What you should do - Your output consists solely of the lines from the one that contains "Task: Uncheck Enabled for cpu_core_usage row" to the end of the material, each reproduced exactly; pictures do not belong in it.

[Given data Boundary: Start]

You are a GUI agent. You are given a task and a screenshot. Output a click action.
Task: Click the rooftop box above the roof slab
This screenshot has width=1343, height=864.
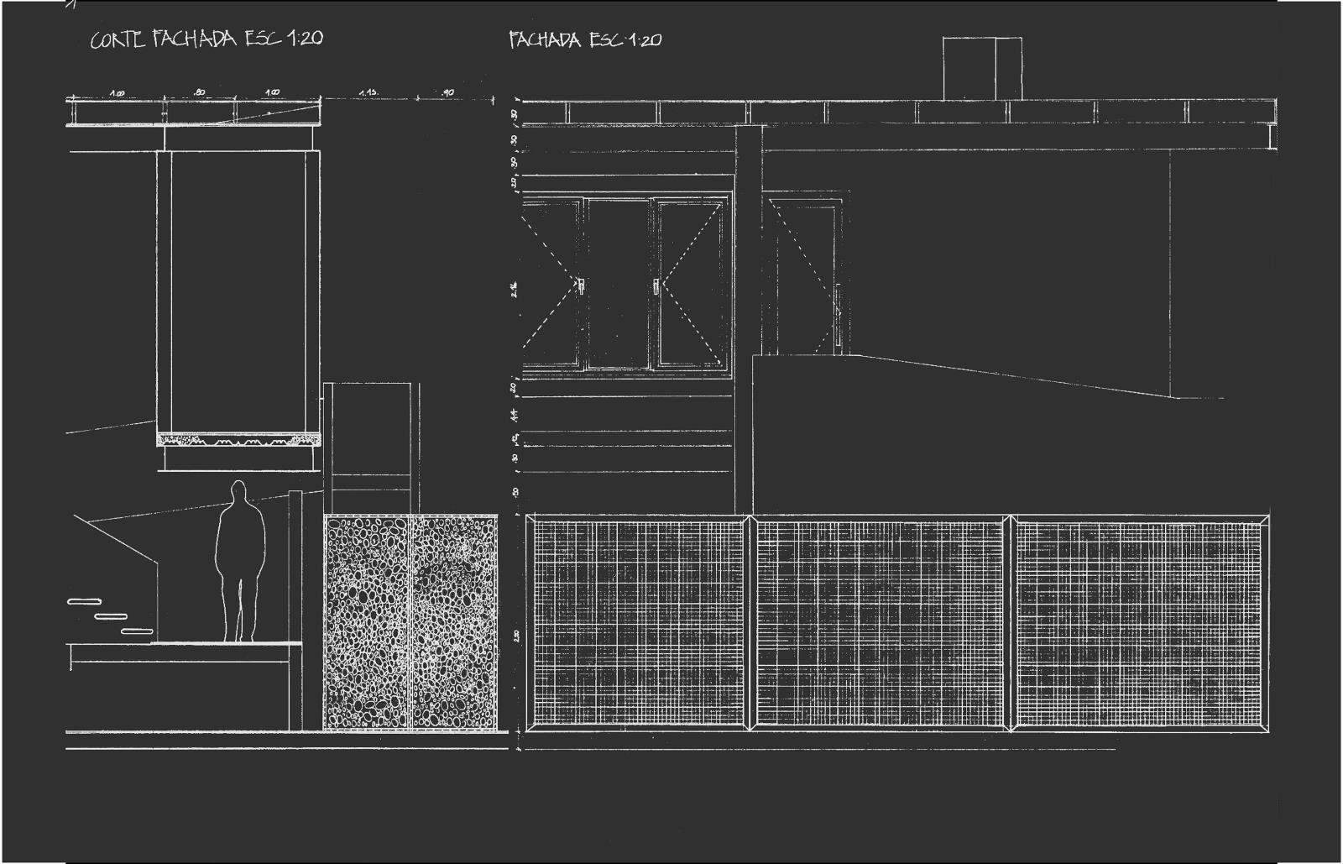pyautogui.click(x=982, y=68)
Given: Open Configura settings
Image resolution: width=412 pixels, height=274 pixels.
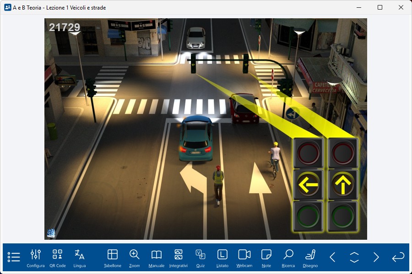Looking at the screenshot, I should coord(36,258).
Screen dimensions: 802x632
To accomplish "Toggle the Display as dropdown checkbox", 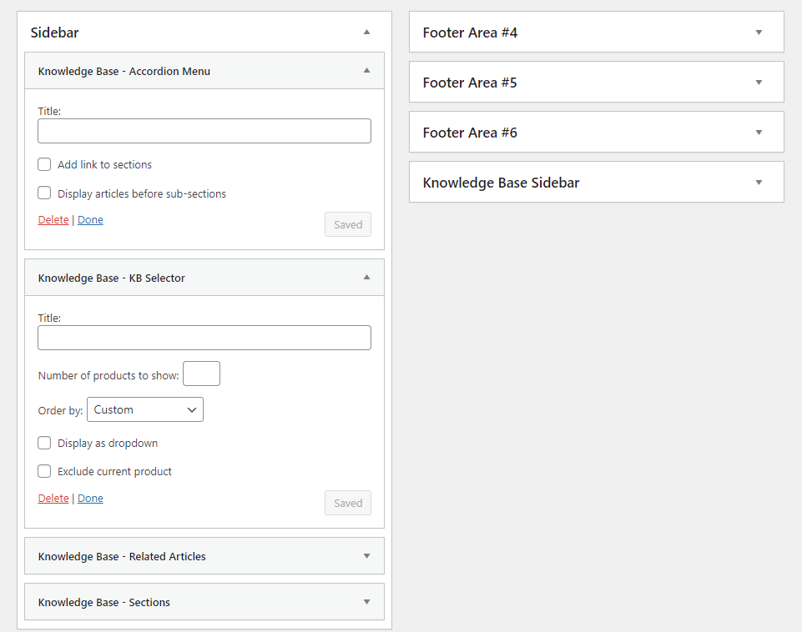I will point(45,443).
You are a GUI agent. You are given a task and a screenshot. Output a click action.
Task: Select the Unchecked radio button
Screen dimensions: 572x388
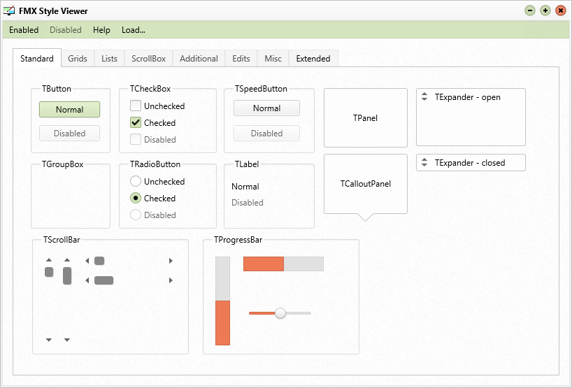click(x=136, y=181)
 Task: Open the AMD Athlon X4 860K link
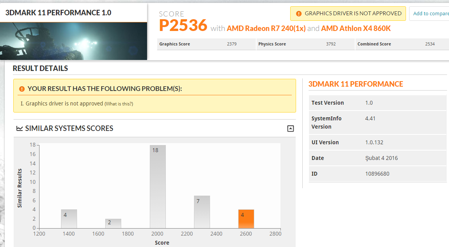(x=356, y=29)
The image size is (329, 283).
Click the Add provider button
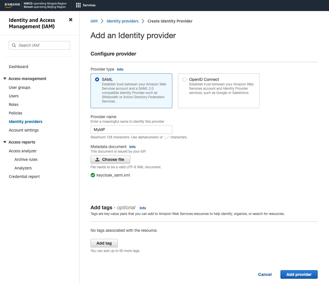tap(299, 274)
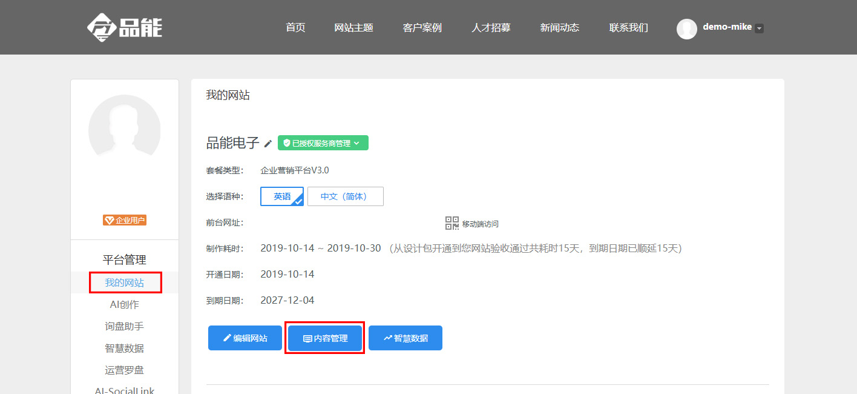Select the 中文（简体） language option

click(x=346, y=196)
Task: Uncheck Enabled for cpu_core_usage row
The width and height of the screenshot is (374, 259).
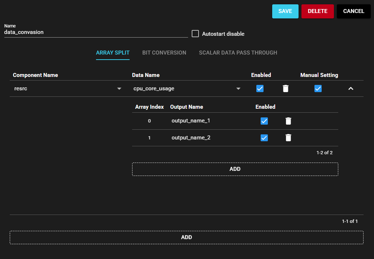Action: [260, 89]
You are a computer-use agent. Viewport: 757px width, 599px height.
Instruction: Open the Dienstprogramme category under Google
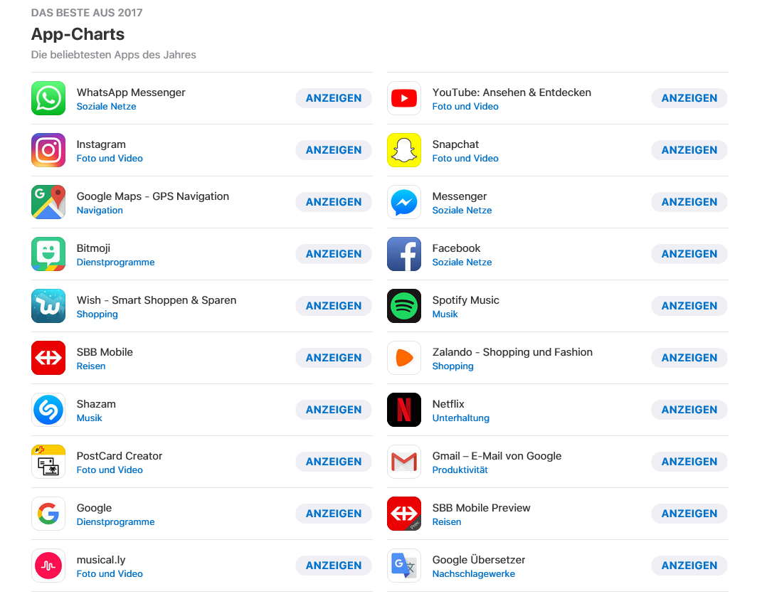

[Given data Boundary: End]

Problem solution -
Task: Uncheck Enabled for cpu_core_usage row
The width and height of the screenshot is (374, 259).
Action: [260, 89]
You are a computer-use agent. Viewport: 757px width, 599px height.
Instruction: Open the Dienstprogramme category under Google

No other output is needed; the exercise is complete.